A BioStar user asks: where is the software for the method described in a Science article, “A Composite of Multiple Signals Distinguishes Causal Variants in Regions of Positive Selection.”
No-one can find it on the Web; the best we can do is a press release from 2010 stating that the software “should soon be available.” Why do the so-called flagship journals and their reviewers have so little interest in the methods used to generate data shown in papers? It’s beyond my comprehension.
Retractions on retractions
I was reviewing PubMed retraction data for 2011 (the “year of retractions”) using my PMRetract application, when I noticed:
It caught my eye for a couple of reasons. First, the authors decided to retract because they based their analyses on methods described in – another retracted article. Second, although the authors of that article don’t mention it in the retraction notice, their retraction is the result of a reproducibility study in one of my all-time favourite articles: “Deriving chemosensitivity from cell lines: Forensic bioinformatics and reproducible research in high-throughput biology.”
I note that the PLoS ONE retraction occurred about 8 months after the Nat. Med. retraction, which in turn occurred over 4 years after the original publication and just over a year after the Ann. Appl. Stat. re-analysis. This suggests to me that the PLoS ONE authors were alerted by the Nat. Med. retraction, not the excellent Baggerley et al. article. If only the latter article were published in Nat. Med., as opposed to a less widely-read applied statistics journal.
Regardless, credit to the PLoS ONE authors for a courageous retraction based on the flawed work of others.
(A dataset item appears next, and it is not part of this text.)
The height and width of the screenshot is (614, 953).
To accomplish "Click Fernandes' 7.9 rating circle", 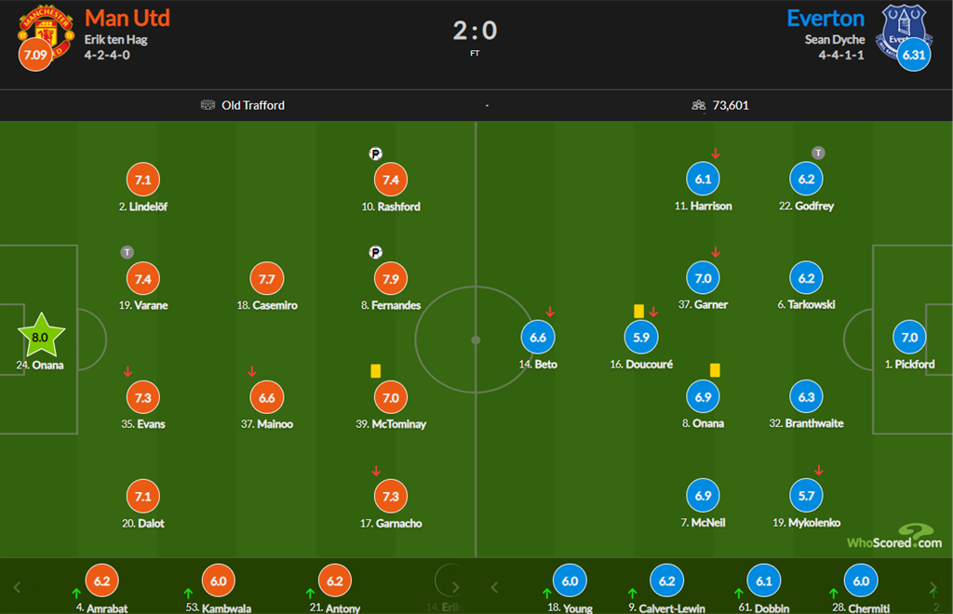I will point(390,278).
I was somewhat surprised (and pleased) to see that org-mode, a tool for Emacs aimed at generating reproducible code, data analysis and documentation, has been written up and published in the Journal of Statistical Software.
And then cynicism set in. Is software that life scientists don’t use, published in a journal that they don’t read, really going to address the problem?
Perhaps one day, all journals will demand appropriate standards for reproducible research. Until then I’ll just have to continue feeling amazed, bemused and troubled.